- [TASK DETAILS]: Take the lines from the one containing "You are a computer-use" through the end of the material and write them out exactly, omitting pictures.

-- DATA SHOWN follows --

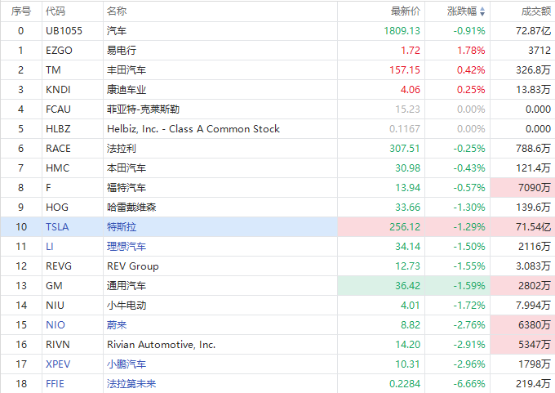Open the XPEV stock code link
The image size is (555, 393).
tap(58, 364)
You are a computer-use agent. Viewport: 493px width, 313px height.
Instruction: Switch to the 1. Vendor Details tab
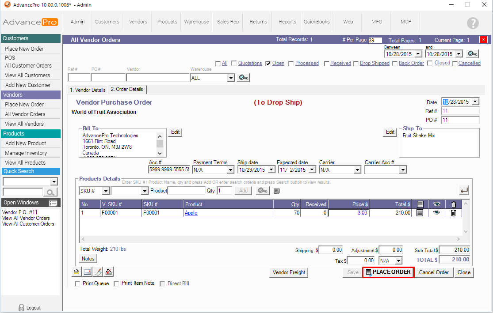(x=88, y=90)
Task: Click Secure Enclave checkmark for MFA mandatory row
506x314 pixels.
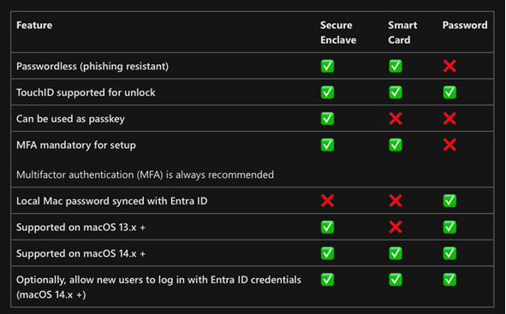Action: coord(327,145)
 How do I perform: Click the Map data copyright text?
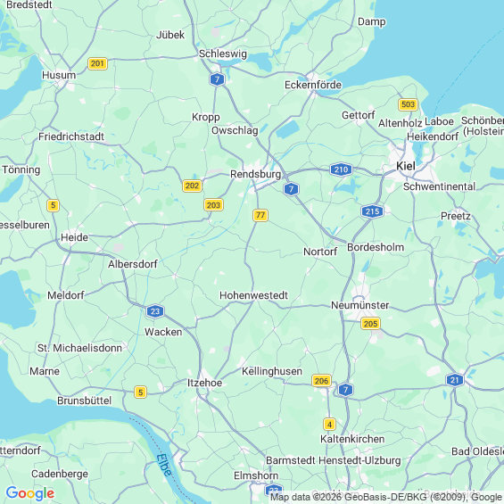387,497
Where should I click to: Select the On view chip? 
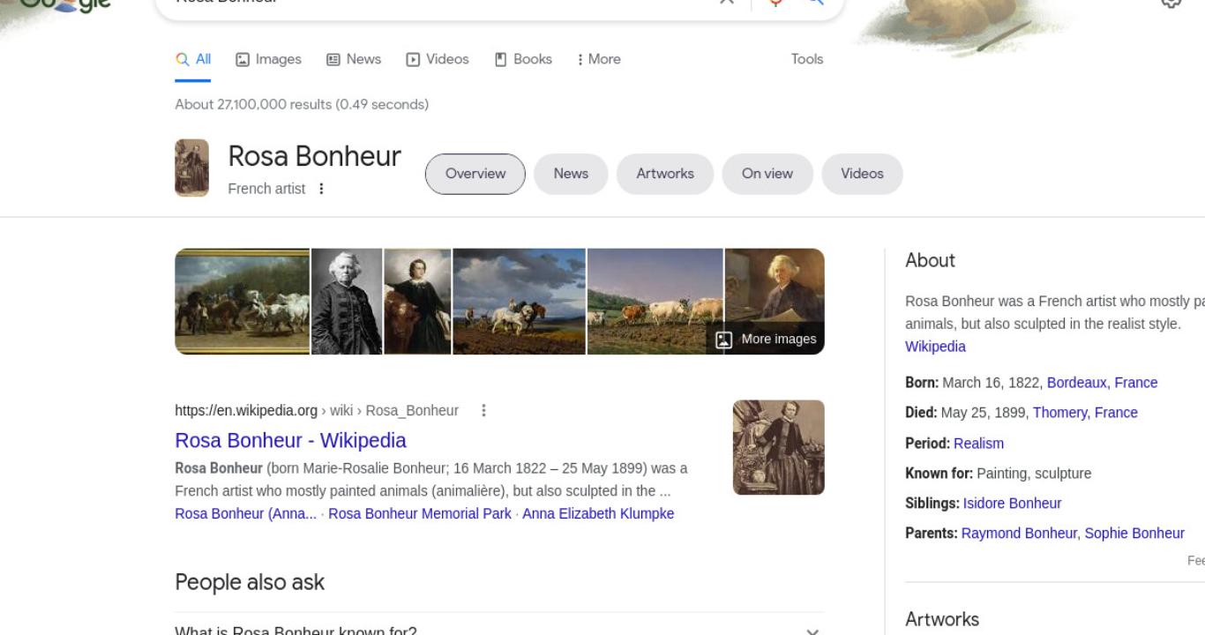click(767, 174)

-- DATA SHOWN concluded --

- [EXPECTED ANSWER]:
You are a computer-use agent. Viewport: 493px width, 313px height.
Instruction: Switch to the 1. Vendor Details tab
(x=88, y=90)
Task: Click Secure Enclave checkmark for MFA mandatory row
506x314 pixels.
Action: coord(327,145)
 How do I perform: Click the Map data copyright text?
387,497
Where should I click to: Select the On view chip? 
click(767, 174)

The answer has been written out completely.